Novartis has acquired Kate Therapeutics, a San Diego-based, preclinical stage biotechnology company focused on developing adeno-associated virus (AAV)-based gene therapies to treat neuromuscular diseases, in a transaction valued at $1.1 billion, comprising an upfront payment and potential additional milestone payments.
 
Kate Therapeutics’ primary programs include preclinical candidates for Duchenne muscular dystrophy (DMD), facioscapulohumeral dystrophy (FSHD), and myotonic dystrophy type 1 (DM1). Kate’s Directed Evolution of AAV Capsid Leveraging In Vivo Expression of Transgene RNA (DELIVER) platform combines diverse capsid library generation with transcript-based in vivo selection and machine learning to evolve functional capsid variants. DELIVER has been used to evolve a novel class of liver de-targeted muscle-tropic capsids, which transduce both skeletal muscle and cardiac tissue with potency and selectivity in vivo, while avoiding the liver. 
 
Kate Therapeutics’ technology platforms integrate capsid and cargo technologies to deliver payloads to desired tissues, while potentially mitigating off-target effects to tissues such as the liver.
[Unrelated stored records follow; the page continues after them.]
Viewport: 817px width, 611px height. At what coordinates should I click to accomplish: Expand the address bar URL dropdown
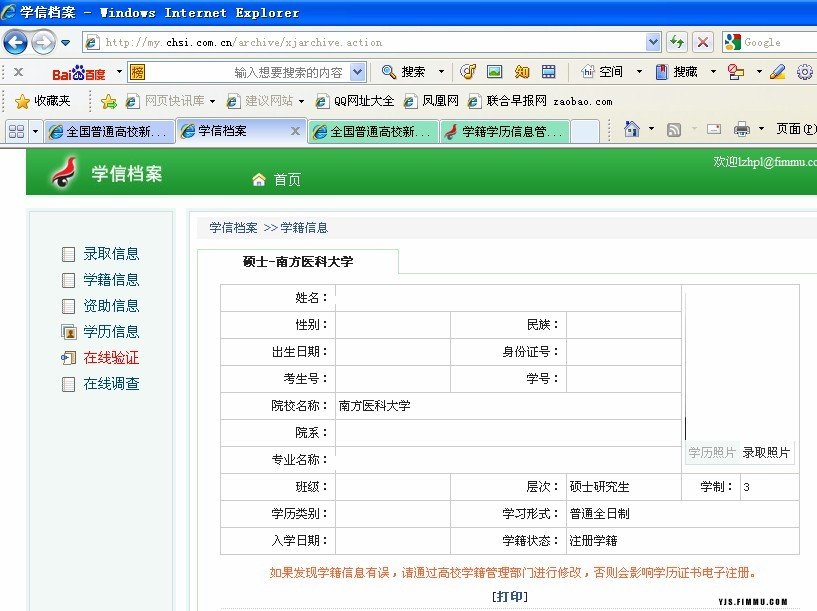(x=653, y=42)
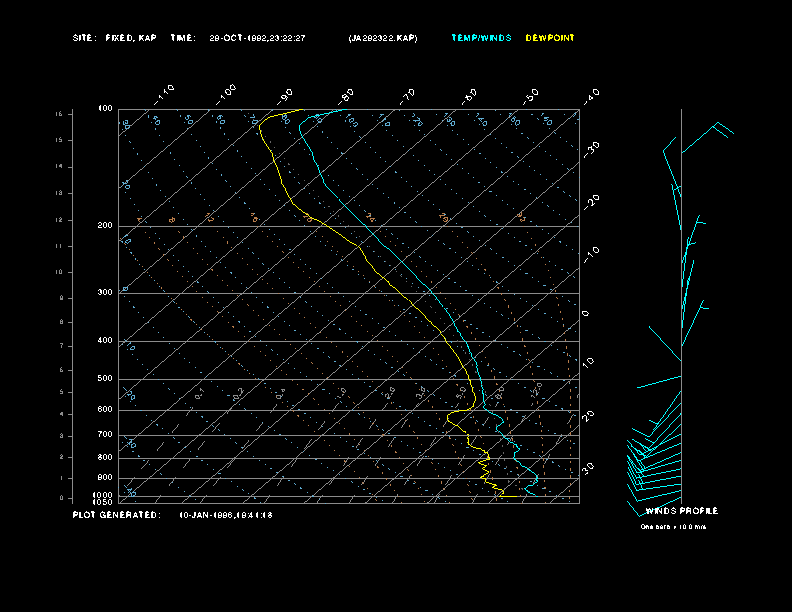Select the 500 pressure level label
This screenshot has width=792, height=612.
tap(105, 379)
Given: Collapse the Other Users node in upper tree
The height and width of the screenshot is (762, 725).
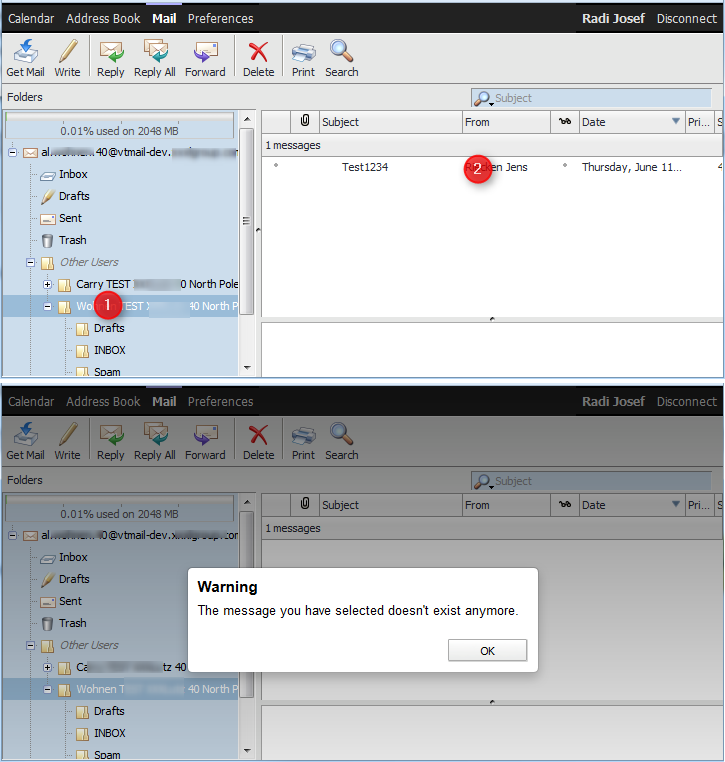Looking at the screenshot, I should click(x=31, y=263).
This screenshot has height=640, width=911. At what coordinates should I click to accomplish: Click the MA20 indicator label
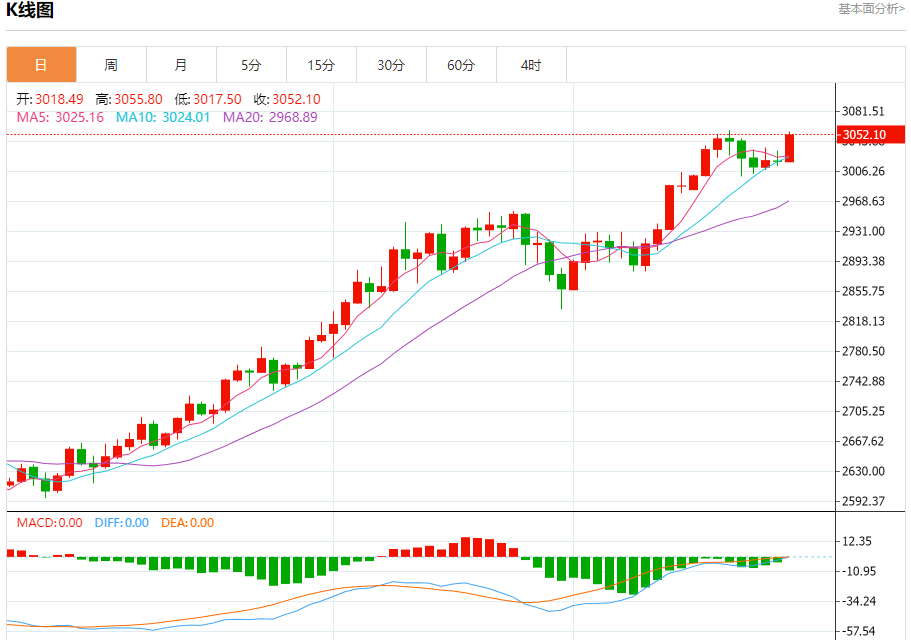click(x=270, y=117)
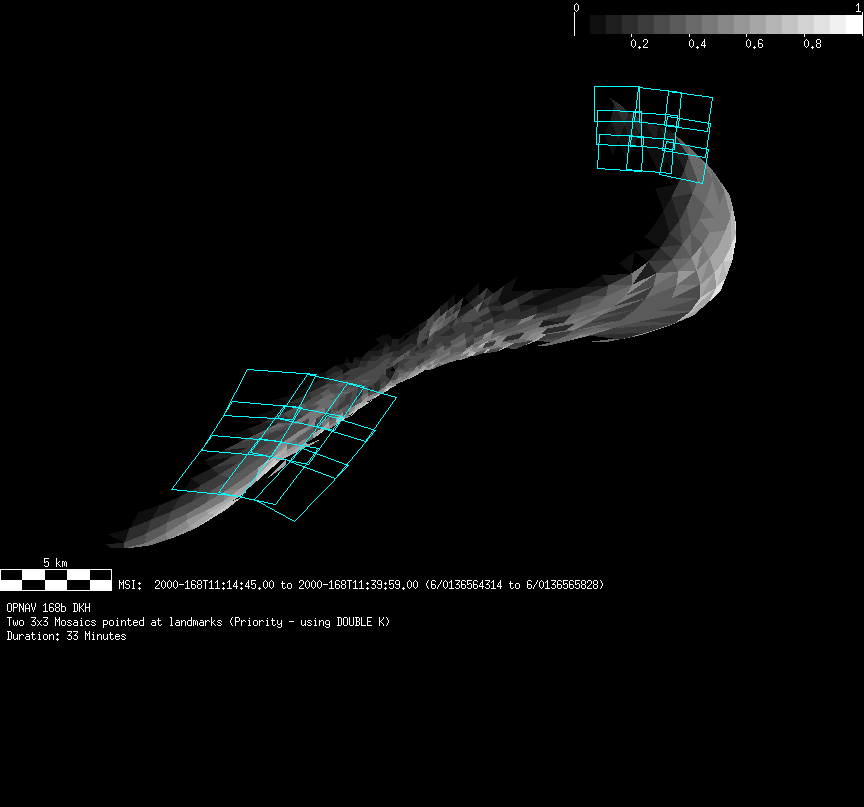Click the 0 minimum label above the colorbar

tap(576, 7)
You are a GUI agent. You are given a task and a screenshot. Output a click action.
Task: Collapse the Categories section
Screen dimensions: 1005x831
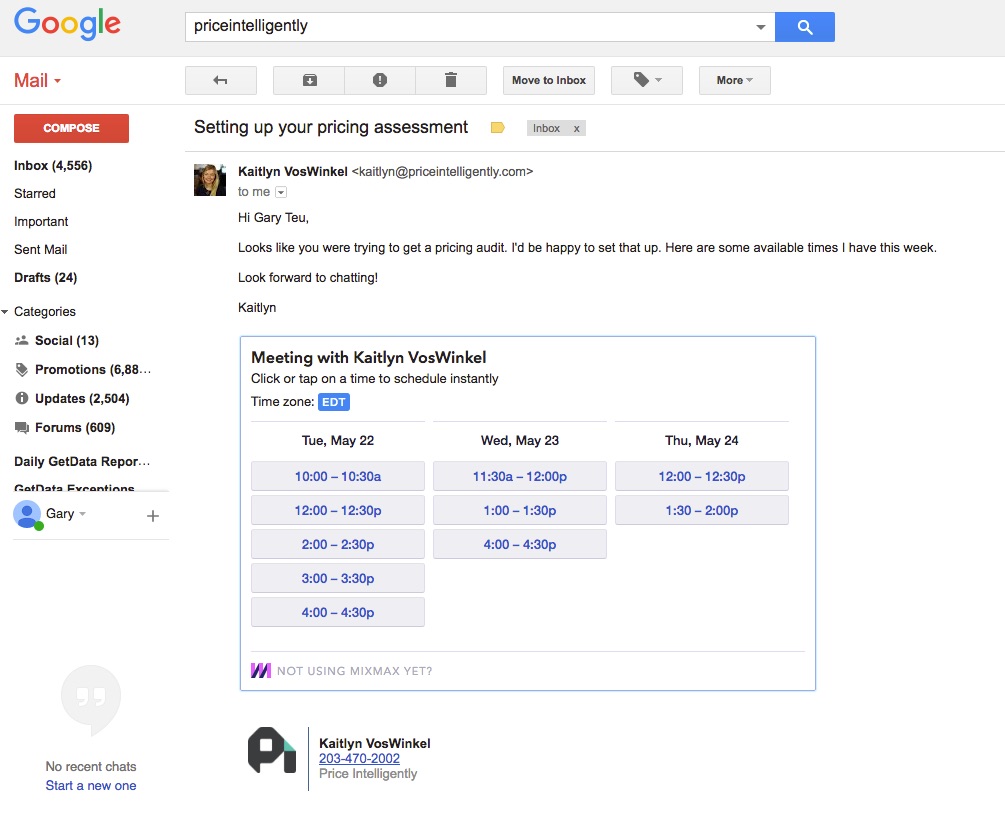[x=6, y=312]
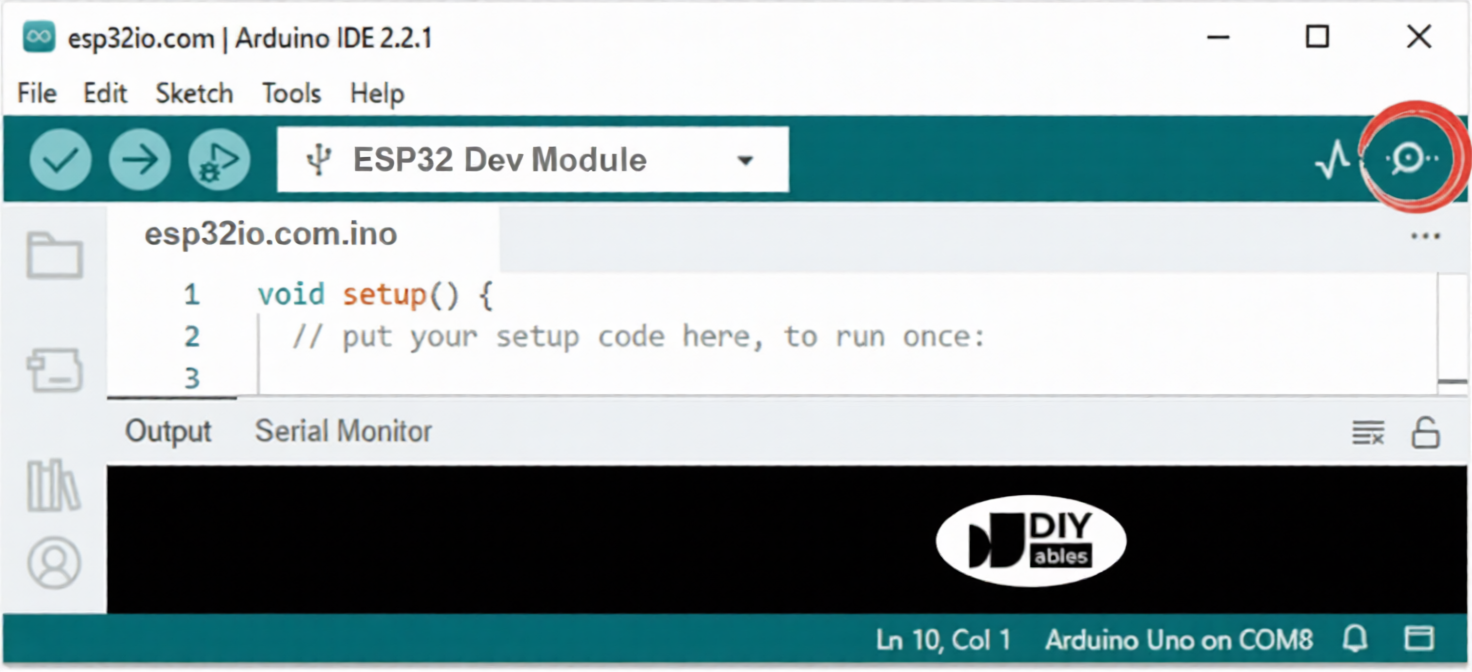Open the Serial Plotter icon
1472x672 pixels.
tap(1332, 159)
This approach aims to improve both the efficacy and safety of gene therapies, opening the potential to treat complex diseases previously difficult to address with current technologies, including inherited neuromuscular diseases. 
 
“We are delighted to bring Kate Therapeutics’ platform technologies and programs together with Novartis scientific expertise and leadership in gene therapy and neuroscience innovation,” said Fiona Marshall, President of Biomedical Research at Novartis. “We have been highly impressed with the rigor and potential of Kate’s science, and we are confident this acquisition will further enhance our ability to bring forward new therapeutic options for patients living with neuromuscular diseases.”
 
“This acquisition builds on our expertise and leadership in neuroscience drug discovery and brings to Novartis talent, expertise and capabilities that are highly complementary to our ongoing internal efforts,” said Robert Baloh, Global Head of Neuroscience Research at Novartis. “It reflects our commitment to addressing unmet medical needs in neuroscience and tackling the limitations of existing gene therapies for patients with inherited neuromuscular conditions.”